Mais l’approche la plus prudente pour les fonds désireux d’investir en fonds propres dans un club consiste d’abord à prendre des participations minoritaires. C’est le cas, entre autres, de l’américain Ares Management qui vient d’acquérir 34 % du capital de l’Atlético Madrid, ou de Silverlake qui a investi 500 millions de dollars dans CFG. « La plupart des fonds ne sont pas des experts sectoriels, donc ils entrent en minoritaires pour s’acculturer au football européen, explique Nicolas Blanc.
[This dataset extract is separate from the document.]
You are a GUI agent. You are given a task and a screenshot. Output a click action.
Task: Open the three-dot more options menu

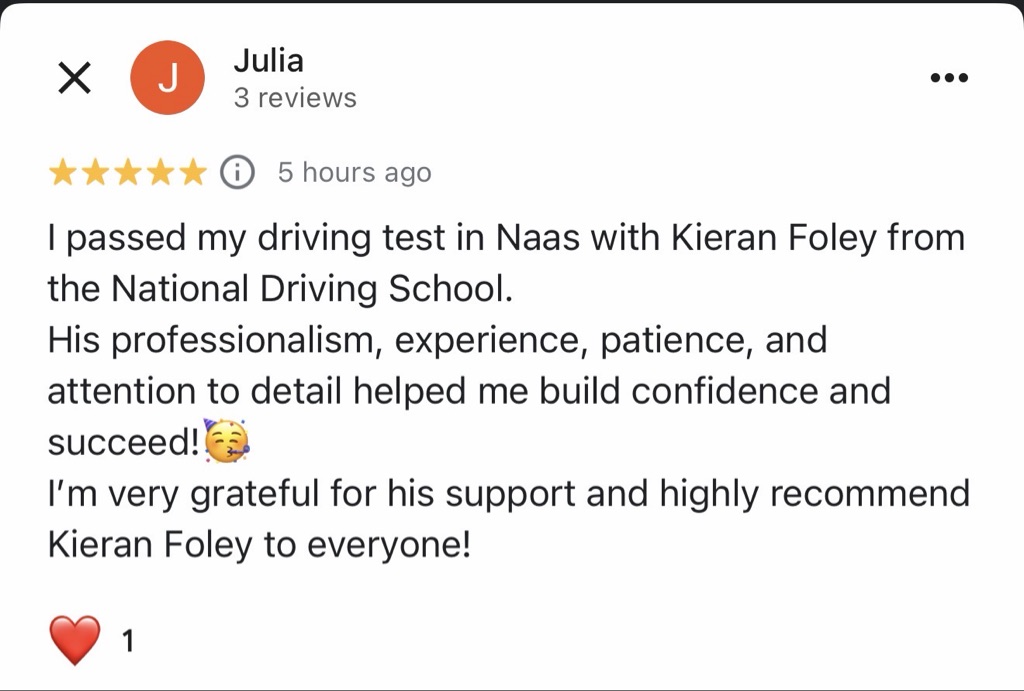949,78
C’est en revanche plus compliqué à faire en France car les actionnariats des clubs sont très concentrés, ce qui rend difficile l’acquisition de parts minoritaires. »
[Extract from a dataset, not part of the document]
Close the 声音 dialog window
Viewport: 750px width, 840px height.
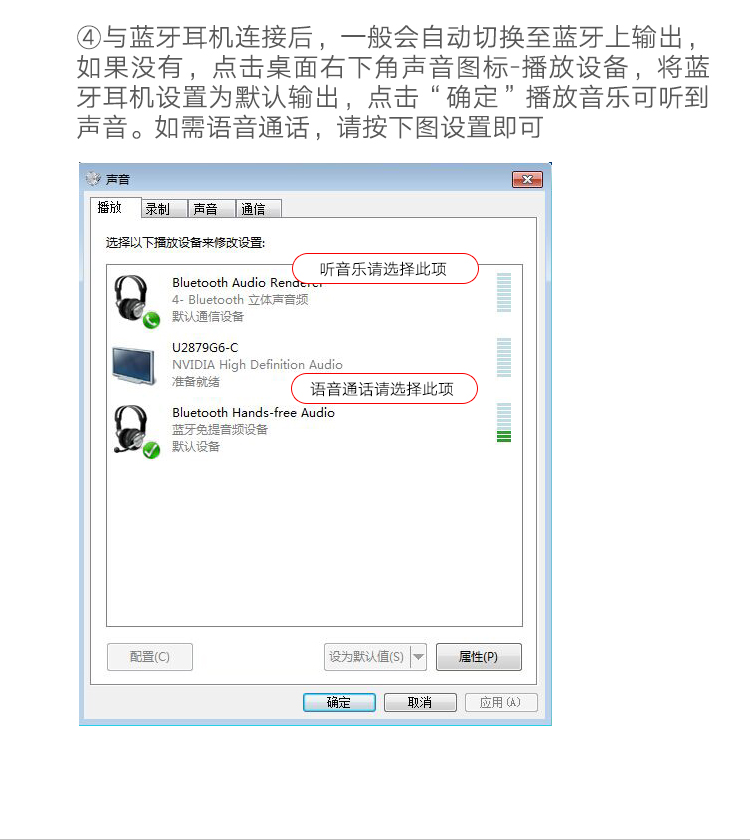[527, 179]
La présence des fonds d’investissement reste donc marginale dans le secteur et, selon plusieurs spécialistes, devrait le rester. « Les fonds de private equity classiques sont encore rares dans l’actionnariat des clubs de football car ce sont des dossiers souvent difficiles à défendre devant leurs comités d’investissement, notamment en raison de l’aléa sportif qu’est le risque de descente en division inférieure. Pour des investisseurs américains, habitués aux ligues fermées, ce risque peut être rédhibitoire », estime Guillaume Kuperfils.
Nouvelle approche
Cela ne les empêche pas d’explorer d’autres pistes pour gagner de l’argent dans le football. La dette privée peut alors apparaître comme une solution moins risquée. « La dette privée s’est beaucoup développée en dix ans dans le secteur, et ce type de financement est de plus en plus sophistiqué au sein de clubs qui ont développé des fonctions finance très compétentes, allant même jusqu’à réaliser des opérations de titrisations complexes », expose Jean-Philippe Bescond. « Les fonds de dette sont naturellement plus intéressés par le football où ils arrivent à avoir des rendements autour 15 %-20 % mais avec le risque de reprendre l’actif en cas de défaut. On l’a vu avec Fortress à Bordeaux, Elliott à Lille et Milan, mais c’est surtout au Royaume-Uni que la pratique s’est installée », abonde Guillaume Kuperfils. Si Elliott a dû éjecter Gérard Lopez après lui avoir prêté de quoi racheter Lille en 2017 du fait d’une gestion financière beaucoup moins reluisante que les résultats sportifs du club, rien ne dit qu’il n’a pas récupéré sa mise en passant la main à Merlyn Advisors.
Mais avant tout, les fonds lorgnent avec intérêt le développement par les ligues de football de sociétés commerciales dédiées à la gestion de leurs droits sportifs (droits TV, marque). Cette approche a l’avantage de permettre aux investisseurs d’investir dans les championnats plutôt que dans les clubs, éliminant de fait l’aléa sportif. La série A italienne a été la première à franchir le pas l’an dernier en cédant 10 % d’une structure nouvellement créée pour 1,3 milliard d’euros aux fonds CVC et Advent, associés à l’italien Fondo FSI.
Une manne financière qui intéresse de nombreux championnats, dont la France, pour venir aux secours de clubs à l’agonie. « Ces fonds viennent pour optimiser l’exploitation des droits TV qui sont supposés être en constante augmentation. Ils seront donc plus présents à l’avenir dans les droits TV que dans les clubs », anticipe Jean-Philippe Bescond. Les réflexions sont donc en cours à la Ligue de football professionnel (LFP), avec l’appui des banques Lazard et Centerview Partners. « La Ligue a besoin de stabilité, donc la création d’une société commerciale lui offrira une meilleure visibilité, redonnera confiance dans l’écosystème (politique, diffuseurs, fans) et attirera davantage de capitaux », conclut Nicolas Blanc.